As the curtain closes on the final act of the Duke Rape Hoax, several questions remain, but one stands out: What about Crystal Gail Mangum? Miss Mangum is the stripper — lionized as the black, female single mother, dancing to put herself through college — who was cruelly violated by the rich, white Duke Lacrosse team. It was her tale of rape and degradation that plunged three innocent young men and their families into a nightmare that may have ended legally on Tuesday, April 11, but will carry on long after in terms of damaged reputations and exhausted finances.

In dismissing the charges, North Carolina Attorney General Roy Cooper had little to say about Mangum. He hinted at her mental problems, and said he didn’t think it would be “in the interests of justice” to pursue legal action against her.

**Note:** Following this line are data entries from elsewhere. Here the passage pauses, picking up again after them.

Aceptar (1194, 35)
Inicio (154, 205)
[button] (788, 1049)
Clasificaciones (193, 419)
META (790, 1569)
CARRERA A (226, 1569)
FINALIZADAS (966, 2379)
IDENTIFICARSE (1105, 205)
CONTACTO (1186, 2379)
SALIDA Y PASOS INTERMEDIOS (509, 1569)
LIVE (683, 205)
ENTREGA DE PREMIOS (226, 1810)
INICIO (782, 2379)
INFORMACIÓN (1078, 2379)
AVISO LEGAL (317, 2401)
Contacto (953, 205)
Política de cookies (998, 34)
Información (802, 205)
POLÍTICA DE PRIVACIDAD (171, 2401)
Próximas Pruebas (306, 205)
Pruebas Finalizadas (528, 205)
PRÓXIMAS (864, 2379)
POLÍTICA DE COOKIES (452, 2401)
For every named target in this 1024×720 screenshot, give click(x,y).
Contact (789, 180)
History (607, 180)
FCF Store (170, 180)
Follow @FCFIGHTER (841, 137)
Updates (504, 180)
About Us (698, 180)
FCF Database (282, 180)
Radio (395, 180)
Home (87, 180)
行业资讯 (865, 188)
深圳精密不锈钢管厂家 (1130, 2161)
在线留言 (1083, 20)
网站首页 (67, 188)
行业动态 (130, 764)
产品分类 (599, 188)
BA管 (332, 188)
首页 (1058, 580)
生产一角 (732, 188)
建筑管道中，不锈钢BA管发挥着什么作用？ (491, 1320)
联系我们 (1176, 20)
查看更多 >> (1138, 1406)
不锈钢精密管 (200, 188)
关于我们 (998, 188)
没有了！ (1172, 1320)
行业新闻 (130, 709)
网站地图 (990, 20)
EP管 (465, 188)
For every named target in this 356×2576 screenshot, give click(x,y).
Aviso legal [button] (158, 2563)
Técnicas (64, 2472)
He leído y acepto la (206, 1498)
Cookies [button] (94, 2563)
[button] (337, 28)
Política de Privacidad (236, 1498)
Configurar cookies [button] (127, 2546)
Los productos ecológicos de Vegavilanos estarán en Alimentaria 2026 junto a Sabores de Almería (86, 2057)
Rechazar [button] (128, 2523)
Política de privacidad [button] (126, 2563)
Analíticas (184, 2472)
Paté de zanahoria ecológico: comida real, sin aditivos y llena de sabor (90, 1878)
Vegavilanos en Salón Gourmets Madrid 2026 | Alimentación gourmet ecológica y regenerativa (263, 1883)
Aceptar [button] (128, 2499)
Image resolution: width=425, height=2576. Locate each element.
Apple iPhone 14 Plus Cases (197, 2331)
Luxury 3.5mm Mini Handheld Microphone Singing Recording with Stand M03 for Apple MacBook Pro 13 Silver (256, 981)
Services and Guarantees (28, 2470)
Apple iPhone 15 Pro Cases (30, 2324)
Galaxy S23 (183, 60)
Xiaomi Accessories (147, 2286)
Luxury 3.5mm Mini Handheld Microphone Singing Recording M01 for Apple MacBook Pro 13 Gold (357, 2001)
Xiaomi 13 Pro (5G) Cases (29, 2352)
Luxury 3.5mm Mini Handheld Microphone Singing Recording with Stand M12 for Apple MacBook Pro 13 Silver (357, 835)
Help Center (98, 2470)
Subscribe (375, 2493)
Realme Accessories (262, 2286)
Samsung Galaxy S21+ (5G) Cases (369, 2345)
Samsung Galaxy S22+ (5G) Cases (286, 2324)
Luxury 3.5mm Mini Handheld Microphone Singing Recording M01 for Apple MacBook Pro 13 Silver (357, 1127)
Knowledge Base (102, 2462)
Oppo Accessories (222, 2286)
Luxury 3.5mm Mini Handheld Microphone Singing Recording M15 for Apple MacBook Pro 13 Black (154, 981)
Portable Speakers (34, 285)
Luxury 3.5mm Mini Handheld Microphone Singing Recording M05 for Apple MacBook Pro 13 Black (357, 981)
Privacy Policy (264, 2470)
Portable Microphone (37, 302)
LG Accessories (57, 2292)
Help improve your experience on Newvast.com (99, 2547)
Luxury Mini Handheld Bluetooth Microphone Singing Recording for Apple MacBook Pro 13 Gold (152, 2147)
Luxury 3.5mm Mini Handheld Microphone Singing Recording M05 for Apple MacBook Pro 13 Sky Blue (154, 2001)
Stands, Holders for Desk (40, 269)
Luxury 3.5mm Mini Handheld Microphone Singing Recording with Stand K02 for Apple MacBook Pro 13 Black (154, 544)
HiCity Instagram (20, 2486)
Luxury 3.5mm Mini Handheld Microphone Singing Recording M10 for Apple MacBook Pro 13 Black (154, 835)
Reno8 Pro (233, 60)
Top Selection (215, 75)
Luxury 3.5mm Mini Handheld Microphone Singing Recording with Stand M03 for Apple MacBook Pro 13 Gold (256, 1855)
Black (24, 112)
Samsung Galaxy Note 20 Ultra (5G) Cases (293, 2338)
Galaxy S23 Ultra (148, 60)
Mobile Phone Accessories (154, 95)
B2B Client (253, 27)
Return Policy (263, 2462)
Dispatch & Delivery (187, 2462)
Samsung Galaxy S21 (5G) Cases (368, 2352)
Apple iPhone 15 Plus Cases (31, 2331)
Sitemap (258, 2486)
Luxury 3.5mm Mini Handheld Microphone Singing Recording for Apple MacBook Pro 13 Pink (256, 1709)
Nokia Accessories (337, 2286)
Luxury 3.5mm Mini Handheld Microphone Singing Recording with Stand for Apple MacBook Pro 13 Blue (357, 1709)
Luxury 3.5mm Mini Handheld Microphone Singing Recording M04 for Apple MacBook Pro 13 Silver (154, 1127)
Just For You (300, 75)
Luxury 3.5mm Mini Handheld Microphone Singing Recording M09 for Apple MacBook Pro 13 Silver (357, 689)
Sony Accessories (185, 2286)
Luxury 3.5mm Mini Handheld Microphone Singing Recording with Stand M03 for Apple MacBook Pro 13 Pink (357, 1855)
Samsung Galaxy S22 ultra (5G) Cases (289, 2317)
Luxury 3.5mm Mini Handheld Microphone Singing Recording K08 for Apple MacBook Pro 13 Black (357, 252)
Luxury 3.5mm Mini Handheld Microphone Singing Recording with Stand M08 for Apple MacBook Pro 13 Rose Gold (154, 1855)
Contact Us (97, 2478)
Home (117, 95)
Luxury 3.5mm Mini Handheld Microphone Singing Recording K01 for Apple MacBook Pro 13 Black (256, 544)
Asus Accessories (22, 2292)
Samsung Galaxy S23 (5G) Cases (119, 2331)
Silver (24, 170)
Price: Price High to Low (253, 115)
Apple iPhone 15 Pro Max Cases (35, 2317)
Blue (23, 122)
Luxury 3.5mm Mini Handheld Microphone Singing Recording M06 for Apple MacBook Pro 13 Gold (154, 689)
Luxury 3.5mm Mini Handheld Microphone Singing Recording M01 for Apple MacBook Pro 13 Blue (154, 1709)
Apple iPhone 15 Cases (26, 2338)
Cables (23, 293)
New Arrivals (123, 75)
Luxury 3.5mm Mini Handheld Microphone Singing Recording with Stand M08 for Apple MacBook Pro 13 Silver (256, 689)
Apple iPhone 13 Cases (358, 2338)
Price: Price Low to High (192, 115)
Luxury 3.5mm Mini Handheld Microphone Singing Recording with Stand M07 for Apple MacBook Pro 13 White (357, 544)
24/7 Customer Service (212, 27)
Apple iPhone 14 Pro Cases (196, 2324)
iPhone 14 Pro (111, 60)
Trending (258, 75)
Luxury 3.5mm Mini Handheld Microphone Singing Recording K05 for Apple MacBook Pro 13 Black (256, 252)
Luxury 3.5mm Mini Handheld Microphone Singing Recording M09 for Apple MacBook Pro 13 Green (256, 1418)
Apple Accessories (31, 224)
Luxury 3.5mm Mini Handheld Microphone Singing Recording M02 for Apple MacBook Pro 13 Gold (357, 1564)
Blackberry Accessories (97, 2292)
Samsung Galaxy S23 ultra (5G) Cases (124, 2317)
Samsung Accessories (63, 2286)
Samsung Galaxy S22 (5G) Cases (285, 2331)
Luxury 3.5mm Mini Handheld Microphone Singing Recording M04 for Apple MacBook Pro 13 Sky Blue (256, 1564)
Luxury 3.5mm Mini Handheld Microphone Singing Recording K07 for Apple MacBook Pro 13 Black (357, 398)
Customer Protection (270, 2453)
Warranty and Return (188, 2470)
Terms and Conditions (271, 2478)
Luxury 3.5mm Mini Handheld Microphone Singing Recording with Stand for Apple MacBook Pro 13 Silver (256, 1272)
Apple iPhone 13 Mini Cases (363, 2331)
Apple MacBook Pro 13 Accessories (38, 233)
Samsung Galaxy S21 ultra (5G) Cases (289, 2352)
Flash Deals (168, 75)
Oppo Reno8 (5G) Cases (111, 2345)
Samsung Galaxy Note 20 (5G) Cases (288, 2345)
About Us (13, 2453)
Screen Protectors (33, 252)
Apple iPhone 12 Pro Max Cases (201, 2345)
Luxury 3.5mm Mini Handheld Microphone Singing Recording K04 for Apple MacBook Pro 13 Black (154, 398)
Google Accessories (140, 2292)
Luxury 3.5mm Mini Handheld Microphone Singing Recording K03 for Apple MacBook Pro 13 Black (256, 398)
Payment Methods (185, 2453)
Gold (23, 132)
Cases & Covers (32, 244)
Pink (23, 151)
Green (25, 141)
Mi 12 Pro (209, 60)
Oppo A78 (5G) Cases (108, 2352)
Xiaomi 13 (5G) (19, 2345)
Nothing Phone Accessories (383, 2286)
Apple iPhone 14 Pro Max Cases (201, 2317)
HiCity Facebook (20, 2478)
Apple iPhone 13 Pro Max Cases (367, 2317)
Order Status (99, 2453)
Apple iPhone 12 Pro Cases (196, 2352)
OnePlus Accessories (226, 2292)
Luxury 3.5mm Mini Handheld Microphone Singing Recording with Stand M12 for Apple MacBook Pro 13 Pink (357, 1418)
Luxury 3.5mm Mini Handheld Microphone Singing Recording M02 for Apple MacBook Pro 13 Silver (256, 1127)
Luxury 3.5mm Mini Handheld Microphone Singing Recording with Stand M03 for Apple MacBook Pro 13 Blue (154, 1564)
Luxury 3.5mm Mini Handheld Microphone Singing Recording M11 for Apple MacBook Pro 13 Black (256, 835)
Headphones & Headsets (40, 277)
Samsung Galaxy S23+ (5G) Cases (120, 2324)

Victims’ rights advocates have fretted that if she were humiliated it could discourage victims from “coming forward.”

Terry Moran of ABC news urges us “not to feel too sorry for the Dukies.” He explained that while Crystal Gail Mangum was “either a vicious liar or a troubled fantasist,” the social status of the Duke boys “is a very large cushion under them.” They got “high-priced legal representation” that led to a “high-profile, high-minded vindication.” Mr. Moran notes that reckless, defamatory prosecution is hardly unheard of, but that the majority of victims are not nearly so well equipped to combat it. The “Dukies,” says Mr. Terry, were “young men victimized by a reckless prosecutor, who had the resources to fight him off.”

No, they weren’t. While Mike Nifong — the district attorney who filed the charges — is a loathsome character, Colin Finnerty, Reade Seligman and David Evans were not victimized by him; they were victimized by Crystal Gail Mangum. Mike Nifong made it possible. The liberal obsession with demonizing white men and romanticizing the “other” — that’s blacks, women and homosexuals in order of precedence — made it inevitable. Race hustlers have promoted the idea that if a white commits a crime against a black, it is not a crime committed by one person against another; it is a crime committed by a whole race against another. It doesn’t work the other way, of course. The media have no interest in even the most heinous assaults on whites, even as they trumpet crimes against minorities as if they were an epidemic (as in the case of James Byrd Jr., Jasper Texas). Feminists knew a good thing when they saw it, and began calling rape an act of “systematic oppression” committed by all men against all women.

Essential to this movement was the myth that women never lie about rape. Of course women lie about rape. The idea that subjecting allegations of rape to serious scrutiny will prevent legitimate victims from coming forward changes the standard of criminal conviction from “guilty beyond a reasonable doubt” to “we’ll take her word for it.” The inevitable result is that innocent men are railroaded, and rape itself is trivialized by very public false allegations Let us therefore take nothing away from Attorney General Cooper. His dismissal of the charges against the three Duke boys was forceful and principled, laying the responsibility for the fiasco at the feet of a “rogue prosecutor.” This was good but incomplete. Crystal Gail Mangum cuts a pathetic figure, but she has nevertheless shown that being black, a stripper, a drug-taker, and a single mother with a criminal record are no impediments to bringing outrageous charges against anyone in our society. And if the alleged victim and perpetrator fit the right profiles, society itself has shown it will disregard even the most compelling evidence and let the mob rule.